Adjusting Your Strategy in Response ️
The approach an income-focused investor takes post-dividend suspension will largely depend on individual strategies and goals. Ashton Lawrence, a wealth advisor at Mariner Wealth Advisors, suggests that it may not be wise to immediately pivot from one stock to another simply to maintain dividend yield.
Instead, Lawrence recommends a broader review of income strategies, which might involve:
- Diversifying investments across various high-quality dividend-paying stocks.
- Incorporating alternative income opportunities like structured notes or bonds.
- Adopting a total return strategy, balancing capital appreciation with income requirements.
Conducting Thorough Research ?
A proactive approach can help avert future issues with dividend payers. Conducting diligent research into potential investments is crucial. Investors should evaluate:
- The strength of the company’s balance sheet and its free cash flow.
- The consistency of earnings and understanding the dividend payout ratio.
A high payout ratio should raise concerns if a company distributes most of its earnings in dividends, leaving little room for economic downturns. Other considerations include the company’s market positioning, debt levels, and history of increasing dividends. Lawrence asserts that companies with a proven track record of sustaining and growing dividends across varied market conditions tend to be more resilient.
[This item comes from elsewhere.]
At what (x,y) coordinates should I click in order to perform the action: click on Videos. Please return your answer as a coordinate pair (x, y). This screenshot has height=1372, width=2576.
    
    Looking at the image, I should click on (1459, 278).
Diversifying Your Dividend Portfolio ?
Investors can also consider diversifying their holdings through Exchange-Traded Funds (ETFs) that focus on dividend-paying stocks. For example, the S&P 500 Dividend Aristocrats ETF includes companies that have consistently grown dividends for at least 25 years, featuring well-known firms like Walmart, IBM, and Coca-Cola. This underscores the significance of maintaining a diversified portfolio to mitigate risk and ensure a steady income stream from various sources.
Ultimately, keep a lookout for signs of distress in dividend-paying stocks and stay informed about the factors influencing their stability. Conducting diligent research and maintaining a diversified investment strategy can help navigate potential challenges in the ever-changing market.